2 tbsp oil (optional – I didn’t end up using this at all because I thought the pork fat glazed itself fine)

Method
1. Mix the sugar, salt, light and dark soy sauce
, fish sauce, water and red food coloring in a bowl.
2. Add in the pork and marinate for about 4 hours.
3. Take pork out and set aside and pour marinate into a wok. Bring to a boil.

Marinated Char Siew Pork

Marinated Char Siew Pork

4. Add in the pork and bring to a boil again.

Pork boiling in char siew marinade

5. Lower heat to medium or medium-low and simmer meat, uncovered, until meat is tender and sauce has thickened. Turn the meat around a few times during the cooking process to ensure even cooking.
6. At the end, the sauce will resemble a thick syrup (in about 45 minutes to 1 hour). At this point, you can choose to add the extra oil for more sheen but I didn’t find it necessary.

Braised Char Siew

7. Remove pork from sauce and slice.

Slicing Braised Char Siew (no-bake)

You can save the syrup and dilute it with a bit of water, and serve it on the side to add to your rice or meat. Any extra syrup will also be yummy with other dishes later.

Enjoy!

Cheers, Annie

38 thoughts on “Braised Char Siew (or Non-bake Char Siew)”

  1. >Hey Annie everytime I come here I have something new… Pork ribs I have only had them out but making them at home mmm the color is so tempting…

  2. >I can’t vouch for the taste, but it definitely looks like the real thing. Now all you need are those metal hooks and you can hang them in your kitchen window. 😉

  3. >wow.. normally the need for charsiew kicks in on the weekend.. looks like it has kicked in early this week! haha.. great shots.. saliva worthy;P

  4. >I love how your camera caught the glistening texture of the char siu. I can practically taste it.

    I hang my head in shame because in my moments of desperation I will sometimes purchase char siu from Costco that was made in Canada.

  5. >This looks fabulous! I’ve never heard of it, so I think I’ll definitely have to try it! Just stopped over to wish you both a very Happy Thanksgiving!

  6. >Wow! 1)No baking, 2) all the ingredients are common things in the pantry, and 3) not that long of a marinading time…that’s all parts of a perfect busy mom’s recipe. I’ll have to try this one out! Thanks for sharing!

  7. >@K and S – really, what kind of char siu is available in Japan?

    @Ramya – the cut is actually called "country-style pork ribs", which are boneless pork butts cut into long steaks. They have lots of internal fat in them which makes them extra juicy.
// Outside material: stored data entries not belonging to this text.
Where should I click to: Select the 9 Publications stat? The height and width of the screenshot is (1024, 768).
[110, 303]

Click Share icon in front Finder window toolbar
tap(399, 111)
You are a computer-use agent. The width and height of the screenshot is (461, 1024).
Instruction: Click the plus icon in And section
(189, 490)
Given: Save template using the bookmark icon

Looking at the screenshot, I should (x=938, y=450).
    @TS – thank you for your support! Do let us know when you try it.

    @Melissa – thanks!

    @vanpham – you're welcome!

    @Piggy – well, it's missing those yummy charred bits. But other than that, it tasted pretty much the same.

    @JS – 🙂

    @Chef Ben – actually, we have some metal hooks. But no way we're hanging them in our window…we'd be fending off the neighbors and the flies all day long 😉

    @Elinluv – thanks, and let us know how it turns out for you!

    @Cumi & Ciki – heheh

    @Robert – go ahead and make some…it's really easy!
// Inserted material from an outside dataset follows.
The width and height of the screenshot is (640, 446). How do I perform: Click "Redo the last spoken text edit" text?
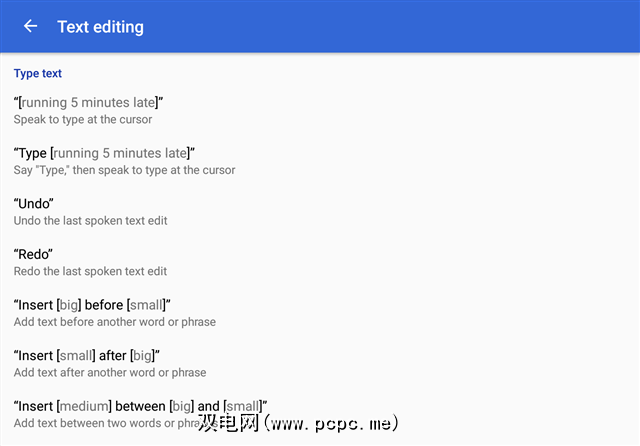coord(90,271)
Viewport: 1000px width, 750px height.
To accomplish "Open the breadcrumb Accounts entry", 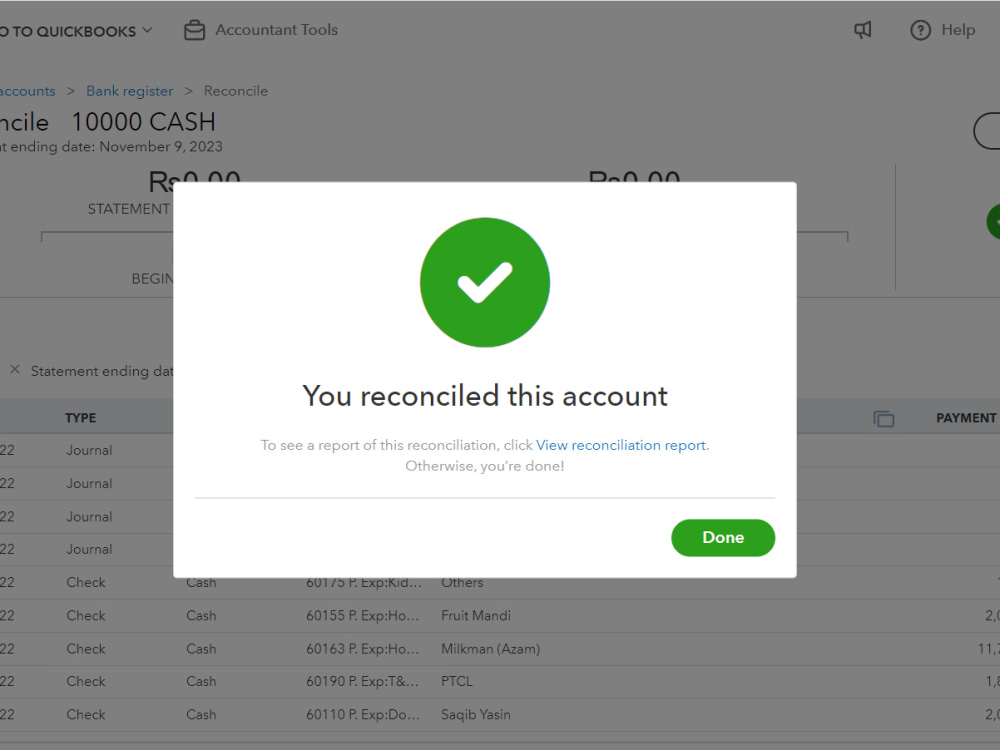I will [27, 90].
    @Jenster – they have char siu in Costco? how interesting. I don't think they do that down here.

    @Michelle – thanks, and Happy Thanksgiving to you too!

    @mycookinghut – thanks!

    @smile4me8p – we're going to have to do a head-to-head comparison between your long marinade recipe and this no-bake one! Upper Room?

    @babe_kl – yeah, less washing is always good!
    @

  8. >hello there,

    thanks for adding my at foodbuzz. i love roast pork more than char siew though. haha. btw what camera are you all using?

    cheers
    brad

  9. >Really looks and feels succulent! My mil also used this method to make her char siew. Looking forward to Maria’s recipe! Btw I read that some recipes called for 5-spices powder. Do u think it is essential?

  10. >I love your version of char siew! By the way, I’ve given you a Commenters’ Meme. Do check it out at my blog. Thanks!